__What you have to do__
Repeat only the lines below from the one containing "Click the Finished" through the one containing "Toggle Grocery Store", inclusive, exactly as written.

__Data listing__
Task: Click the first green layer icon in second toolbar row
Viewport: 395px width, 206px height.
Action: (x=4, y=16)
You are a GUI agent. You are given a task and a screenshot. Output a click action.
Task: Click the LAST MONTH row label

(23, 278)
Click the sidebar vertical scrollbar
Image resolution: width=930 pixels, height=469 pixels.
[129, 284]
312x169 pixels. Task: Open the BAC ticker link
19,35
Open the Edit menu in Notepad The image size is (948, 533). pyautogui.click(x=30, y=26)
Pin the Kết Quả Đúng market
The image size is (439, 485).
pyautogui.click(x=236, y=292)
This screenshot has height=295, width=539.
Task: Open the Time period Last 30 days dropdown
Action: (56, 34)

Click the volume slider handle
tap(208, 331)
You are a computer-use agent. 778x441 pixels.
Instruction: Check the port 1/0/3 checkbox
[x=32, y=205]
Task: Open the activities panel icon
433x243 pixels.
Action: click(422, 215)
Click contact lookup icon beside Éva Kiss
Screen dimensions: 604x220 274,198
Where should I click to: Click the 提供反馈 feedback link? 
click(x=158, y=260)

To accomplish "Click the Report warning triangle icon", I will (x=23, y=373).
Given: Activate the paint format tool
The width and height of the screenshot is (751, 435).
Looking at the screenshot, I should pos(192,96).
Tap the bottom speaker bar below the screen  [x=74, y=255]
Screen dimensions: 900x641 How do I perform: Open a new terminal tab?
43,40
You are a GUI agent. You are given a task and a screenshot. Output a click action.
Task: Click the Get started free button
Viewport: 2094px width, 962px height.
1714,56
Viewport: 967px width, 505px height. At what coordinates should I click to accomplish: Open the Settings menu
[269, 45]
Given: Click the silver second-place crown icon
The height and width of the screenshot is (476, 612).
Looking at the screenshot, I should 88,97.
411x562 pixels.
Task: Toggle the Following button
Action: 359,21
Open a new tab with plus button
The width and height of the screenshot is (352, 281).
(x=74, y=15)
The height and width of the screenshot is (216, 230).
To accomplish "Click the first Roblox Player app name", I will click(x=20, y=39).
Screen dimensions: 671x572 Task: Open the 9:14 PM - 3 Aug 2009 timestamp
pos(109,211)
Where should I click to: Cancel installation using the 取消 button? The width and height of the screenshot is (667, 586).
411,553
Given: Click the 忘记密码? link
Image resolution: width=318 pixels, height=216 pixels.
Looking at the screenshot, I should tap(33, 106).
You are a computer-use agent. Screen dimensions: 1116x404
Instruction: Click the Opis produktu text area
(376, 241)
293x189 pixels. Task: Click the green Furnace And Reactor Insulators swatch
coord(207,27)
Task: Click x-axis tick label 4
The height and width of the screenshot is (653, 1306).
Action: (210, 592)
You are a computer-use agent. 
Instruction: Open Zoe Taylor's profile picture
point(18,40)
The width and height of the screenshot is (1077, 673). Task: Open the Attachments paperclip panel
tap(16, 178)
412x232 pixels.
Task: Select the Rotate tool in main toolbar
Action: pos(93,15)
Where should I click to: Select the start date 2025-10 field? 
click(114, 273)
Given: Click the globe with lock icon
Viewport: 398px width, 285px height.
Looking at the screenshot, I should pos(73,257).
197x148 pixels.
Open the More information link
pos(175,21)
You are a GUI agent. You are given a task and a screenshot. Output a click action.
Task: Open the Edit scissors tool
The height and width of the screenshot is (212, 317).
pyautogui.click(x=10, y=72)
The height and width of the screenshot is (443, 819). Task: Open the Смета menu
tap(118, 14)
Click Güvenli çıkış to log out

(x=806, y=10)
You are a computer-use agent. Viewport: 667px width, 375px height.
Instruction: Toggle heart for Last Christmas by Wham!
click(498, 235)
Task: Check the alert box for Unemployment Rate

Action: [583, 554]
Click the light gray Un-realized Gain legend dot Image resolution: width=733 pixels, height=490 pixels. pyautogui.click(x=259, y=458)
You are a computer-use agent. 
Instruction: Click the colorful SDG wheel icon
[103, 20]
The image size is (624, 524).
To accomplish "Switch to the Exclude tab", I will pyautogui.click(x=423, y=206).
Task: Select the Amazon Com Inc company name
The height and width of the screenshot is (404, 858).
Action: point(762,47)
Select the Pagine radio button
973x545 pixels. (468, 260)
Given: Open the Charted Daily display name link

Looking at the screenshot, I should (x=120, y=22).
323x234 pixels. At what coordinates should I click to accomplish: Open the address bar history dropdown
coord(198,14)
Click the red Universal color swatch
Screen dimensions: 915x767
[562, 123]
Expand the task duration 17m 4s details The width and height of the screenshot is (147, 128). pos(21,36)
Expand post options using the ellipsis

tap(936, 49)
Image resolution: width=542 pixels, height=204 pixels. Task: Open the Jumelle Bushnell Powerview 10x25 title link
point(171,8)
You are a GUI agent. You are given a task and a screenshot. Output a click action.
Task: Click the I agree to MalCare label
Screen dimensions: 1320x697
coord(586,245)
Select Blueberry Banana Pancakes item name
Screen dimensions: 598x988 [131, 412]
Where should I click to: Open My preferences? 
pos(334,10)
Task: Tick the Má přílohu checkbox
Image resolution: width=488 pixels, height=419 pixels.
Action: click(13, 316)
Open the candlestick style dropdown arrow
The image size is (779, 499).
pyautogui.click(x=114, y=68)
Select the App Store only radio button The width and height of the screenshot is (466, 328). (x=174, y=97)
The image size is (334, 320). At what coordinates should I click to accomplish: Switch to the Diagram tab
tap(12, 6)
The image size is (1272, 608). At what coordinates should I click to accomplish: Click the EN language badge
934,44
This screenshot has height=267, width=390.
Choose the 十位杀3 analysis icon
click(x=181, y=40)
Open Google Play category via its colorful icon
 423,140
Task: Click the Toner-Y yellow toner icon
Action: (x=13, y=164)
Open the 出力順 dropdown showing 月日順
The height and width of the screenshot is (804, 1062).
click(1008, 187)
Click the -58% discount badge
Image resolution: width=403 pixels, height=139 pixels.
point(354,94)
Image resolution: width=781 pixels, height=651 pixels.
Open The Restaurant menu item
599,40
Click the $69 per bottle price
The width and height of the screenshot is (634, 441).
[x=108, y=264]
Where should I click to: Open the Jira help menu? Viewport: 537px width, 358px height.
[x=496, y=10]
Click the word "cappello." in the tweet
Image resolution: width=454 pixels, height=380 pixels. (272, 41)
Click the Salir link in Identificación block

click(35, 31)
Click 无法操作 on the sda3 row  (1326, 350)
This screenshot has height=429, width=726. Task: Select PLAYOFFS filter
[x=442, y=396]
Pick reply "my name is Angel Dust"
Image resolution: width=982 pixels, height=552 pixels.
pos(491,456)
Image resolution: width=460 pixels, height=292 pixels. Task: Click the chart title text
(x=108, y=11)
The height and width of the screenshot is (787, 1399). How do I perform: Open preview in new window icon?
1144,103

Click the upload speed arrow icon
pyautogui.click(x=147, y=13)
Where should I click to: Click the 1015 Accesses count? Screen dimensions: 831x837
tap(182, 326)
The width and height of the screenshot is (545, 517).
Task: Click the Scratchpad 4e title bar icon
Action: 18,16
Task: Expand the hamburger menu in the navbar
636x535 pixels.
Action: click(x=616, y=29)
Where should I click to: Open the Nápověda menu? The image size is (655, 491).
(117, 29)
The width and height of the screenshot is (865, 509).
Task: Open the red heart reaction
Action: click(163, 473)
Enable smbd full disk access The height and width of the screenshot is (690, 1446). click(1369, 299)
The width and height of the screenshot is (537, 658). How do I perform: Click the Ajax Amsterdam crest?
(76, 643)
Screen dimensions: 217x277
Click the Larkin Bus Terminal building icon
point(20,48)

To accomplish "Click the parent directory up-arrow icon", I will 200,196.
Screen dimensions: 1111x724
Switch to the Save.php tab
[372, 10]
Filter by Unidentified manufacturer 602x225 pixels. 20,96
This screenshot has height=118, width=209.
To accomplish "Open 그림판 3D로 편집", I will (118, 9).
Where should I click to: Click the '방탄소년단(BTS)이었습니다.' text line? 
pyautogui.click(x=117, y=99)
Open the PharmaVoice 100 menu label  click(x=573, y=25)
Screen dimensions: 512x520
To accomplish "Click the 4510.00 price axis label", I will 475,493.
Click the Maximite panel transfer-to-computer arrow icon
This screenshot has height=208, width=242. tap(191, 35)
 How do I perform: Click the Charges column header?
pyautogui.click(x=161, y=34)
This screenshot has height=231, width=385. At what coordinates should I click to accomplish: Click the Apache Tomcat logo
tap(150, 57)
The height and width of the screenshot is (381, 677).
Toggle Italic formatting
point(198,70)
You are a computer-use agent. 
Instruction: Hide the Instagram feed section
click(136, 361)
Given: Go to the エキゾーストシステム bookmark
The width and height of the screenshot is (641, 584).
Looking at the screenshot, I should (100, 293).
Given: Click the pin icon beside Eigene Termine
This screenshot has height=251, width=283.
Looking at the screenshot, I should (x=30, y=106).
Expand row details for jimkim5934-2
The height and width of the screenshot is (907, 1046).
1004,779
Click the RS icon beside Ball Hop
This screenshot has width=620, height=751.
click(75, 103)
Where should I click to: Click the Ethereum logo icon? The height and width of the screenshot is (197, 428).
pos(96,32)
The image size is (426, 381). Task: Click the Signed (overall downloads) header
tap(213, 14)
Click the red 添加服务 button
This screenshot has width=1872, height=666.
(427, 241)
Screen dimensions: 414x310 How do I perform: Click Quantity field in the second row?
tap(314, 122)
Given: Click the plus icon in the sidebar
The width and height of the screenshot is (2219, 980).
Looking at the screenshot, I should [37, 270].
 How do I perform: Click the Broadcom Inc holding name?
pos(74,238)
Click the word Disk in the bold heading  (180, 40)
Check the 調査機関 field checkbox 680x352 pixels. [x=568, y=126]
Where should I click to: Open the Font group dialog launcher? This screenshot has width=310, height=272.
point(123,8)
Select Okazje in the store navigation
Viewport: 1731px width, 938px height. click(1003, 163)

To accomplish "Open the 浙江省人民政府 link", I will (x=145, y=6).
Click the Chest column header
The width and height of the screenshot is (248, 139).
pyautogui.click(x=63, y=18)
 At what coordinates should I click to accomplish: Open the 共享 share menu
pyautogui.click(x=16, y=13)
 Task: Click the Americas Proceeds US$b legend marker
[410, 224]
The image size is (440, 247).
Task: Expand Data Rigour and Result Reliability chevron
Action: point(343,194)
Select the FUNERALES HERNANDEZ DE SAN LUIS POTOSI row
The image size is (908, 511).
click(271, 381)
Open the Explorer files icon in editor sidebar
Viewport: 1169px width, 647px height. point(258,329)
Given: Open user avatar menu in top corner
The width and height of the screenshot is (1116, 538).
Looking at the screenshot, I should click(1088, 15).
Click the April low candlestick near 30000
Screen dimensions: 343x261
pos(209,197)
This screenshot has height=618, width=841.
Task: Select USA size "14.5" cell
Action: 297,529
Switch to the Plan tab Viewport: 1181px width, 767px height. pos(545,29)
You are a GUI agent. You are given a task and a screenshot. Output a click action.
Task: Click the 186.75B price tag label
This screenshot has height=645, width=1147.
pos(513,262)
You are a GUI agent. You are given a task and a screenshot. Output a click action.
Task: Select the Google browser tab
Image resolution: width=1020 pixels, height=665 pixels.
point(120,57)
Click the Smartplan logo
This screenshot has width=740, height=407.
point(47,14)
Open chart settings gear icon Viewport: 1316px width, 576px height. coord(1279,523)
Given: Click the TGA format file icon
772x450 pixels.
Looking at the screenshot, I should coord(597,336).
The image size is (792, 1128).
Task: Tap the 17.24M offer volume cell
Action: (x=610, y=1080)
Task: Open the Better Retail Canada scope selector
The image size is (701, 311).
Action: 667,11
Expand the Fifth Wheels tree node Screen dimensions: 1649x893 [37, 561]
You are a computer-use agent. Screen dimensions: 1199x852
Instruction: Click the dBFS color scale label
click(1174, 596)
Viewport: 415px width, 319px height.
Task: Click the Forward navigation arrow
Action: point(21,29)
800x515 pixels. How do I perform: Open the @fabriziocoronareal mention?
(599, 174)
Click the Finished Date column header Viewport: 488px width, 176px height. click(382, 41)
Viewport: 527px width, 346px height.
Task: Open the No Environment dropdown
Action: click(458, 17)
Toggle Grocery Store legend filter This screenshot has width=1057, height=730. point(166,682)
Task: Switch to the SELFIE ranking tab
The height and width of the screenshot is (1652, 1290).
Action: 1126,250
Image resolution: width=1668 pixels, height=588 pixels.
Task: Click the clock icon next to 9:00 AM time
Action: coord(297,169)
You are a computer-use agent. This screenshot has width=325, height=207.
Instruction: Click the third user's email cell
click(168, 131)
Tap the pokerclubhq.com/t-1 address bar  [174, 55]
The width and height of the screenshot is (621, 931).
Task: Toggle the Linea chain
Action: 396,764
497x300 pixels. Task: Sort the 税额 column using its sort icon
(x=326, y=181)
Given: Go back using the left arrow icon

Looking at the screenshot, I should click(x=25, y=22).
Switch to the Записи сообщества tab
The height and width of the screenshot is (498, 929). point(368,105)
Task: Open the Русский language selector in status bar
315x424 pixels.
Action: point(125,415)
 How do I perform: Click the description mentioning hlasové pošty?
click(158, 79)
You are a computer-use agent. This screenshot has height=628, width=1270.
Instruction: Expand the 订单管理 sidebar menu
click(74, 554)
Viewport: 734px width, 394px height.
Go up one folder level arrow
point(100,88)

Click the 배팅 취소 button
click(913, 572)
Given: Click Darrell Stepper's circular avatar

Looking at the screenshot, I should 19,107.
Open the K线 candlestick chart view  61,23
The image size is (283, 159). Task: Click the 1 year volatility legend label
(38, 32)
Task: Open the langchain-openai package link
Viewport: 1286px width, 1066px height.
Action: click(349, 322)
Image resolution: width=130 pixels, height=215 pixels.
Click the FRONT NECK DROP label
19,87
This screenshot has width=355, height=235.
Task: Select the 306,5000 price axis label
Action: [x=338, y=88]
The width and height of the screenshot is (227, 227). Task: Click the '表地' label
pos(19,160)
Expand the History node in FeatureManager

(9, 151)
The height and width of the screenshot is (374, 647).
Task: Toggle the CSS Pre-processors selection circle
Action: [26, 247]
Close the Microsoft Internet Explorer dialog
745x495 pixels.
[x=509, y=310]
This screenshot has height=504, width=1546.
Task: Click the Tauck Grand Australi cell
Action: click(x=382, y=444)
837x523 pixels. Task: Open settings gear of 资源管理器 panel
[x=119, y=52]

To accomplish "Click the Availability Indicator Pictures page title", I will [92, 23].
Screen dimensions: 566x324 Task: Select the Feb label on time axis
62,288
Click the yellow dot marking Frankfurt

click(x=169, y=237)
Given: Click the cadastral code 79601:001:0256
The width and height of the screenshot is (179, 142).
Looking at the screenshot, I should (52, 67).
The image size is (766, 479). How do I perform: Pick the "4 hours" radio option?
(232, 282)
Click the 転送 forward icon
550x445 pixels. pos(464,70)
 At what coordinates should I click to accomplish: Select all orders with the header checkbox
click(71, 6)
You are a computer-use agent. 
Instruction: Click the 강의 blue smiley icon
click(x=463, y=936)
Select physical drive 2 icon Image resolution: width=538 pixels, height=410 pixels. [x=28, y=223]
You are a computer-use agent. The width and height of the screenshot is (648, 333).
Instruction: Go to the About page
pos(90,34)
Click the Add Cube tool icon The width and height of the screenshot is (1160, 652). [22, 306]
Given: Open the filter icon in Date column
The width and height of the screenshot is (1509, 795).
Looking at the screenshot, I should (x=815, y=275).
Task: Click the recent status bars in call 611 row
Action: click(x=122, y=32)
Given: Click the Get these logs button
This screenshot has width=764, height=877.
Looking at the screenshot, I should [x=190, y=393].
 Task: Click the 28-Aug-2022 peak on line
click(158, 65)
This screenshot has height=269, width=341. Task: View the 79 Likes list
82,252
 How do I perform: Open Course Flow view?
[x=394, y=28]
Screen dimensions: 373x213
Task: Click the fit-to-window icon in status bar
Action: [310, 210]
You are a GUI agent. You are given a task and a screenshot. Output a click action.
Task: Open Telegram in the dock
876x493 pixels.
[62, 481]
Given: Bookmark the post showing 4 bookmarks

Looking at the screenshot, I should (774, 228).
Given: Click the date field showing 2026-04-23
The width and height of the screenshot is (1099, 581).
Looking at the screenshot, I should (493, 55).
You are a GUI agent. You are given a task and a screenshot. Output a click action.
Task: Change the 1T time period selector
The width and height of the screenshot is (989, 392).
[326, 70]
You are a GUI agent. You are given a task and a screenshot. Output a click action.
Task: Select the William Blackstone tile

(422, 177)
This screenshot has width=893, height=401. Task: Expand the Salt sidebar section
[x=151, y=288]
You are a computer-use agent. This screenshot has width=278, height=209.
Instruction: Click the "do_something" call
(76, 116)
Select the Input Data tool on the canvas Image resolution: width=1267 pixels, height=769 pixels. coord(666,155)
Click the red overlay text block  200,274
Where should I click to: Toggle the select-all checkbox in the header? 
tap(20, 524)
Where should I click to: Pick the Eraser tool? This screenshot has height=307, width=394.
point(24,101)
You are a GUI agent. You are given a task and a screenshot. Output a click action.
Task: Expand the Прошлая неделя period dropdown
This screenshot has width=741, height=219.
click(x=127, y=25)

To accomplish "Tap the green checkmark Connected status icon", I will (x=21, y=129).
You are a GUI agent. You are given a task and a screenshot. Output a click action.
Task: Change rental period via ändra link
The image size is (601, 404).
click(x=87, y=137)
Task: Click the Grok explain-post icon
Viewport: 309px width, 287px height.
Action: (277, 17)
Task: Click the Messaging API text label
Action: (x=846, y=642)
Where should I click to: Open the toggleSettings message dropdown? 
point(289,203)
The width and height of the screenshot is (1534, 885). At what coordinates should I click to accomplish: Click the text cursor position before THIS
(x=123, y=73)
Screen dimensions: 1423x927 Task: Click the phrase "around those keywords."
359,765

__Written response__
Click the Finished Date column header Viewport: 488px width, 176px height. click(382, 41)
Viewport: 527px width, 346px height.
Task: Open the No Environment dropdown
Action: click(458, 17)
Toggle Grocery Store legend filter This screenshot has width=1057, height=730. point(166,682)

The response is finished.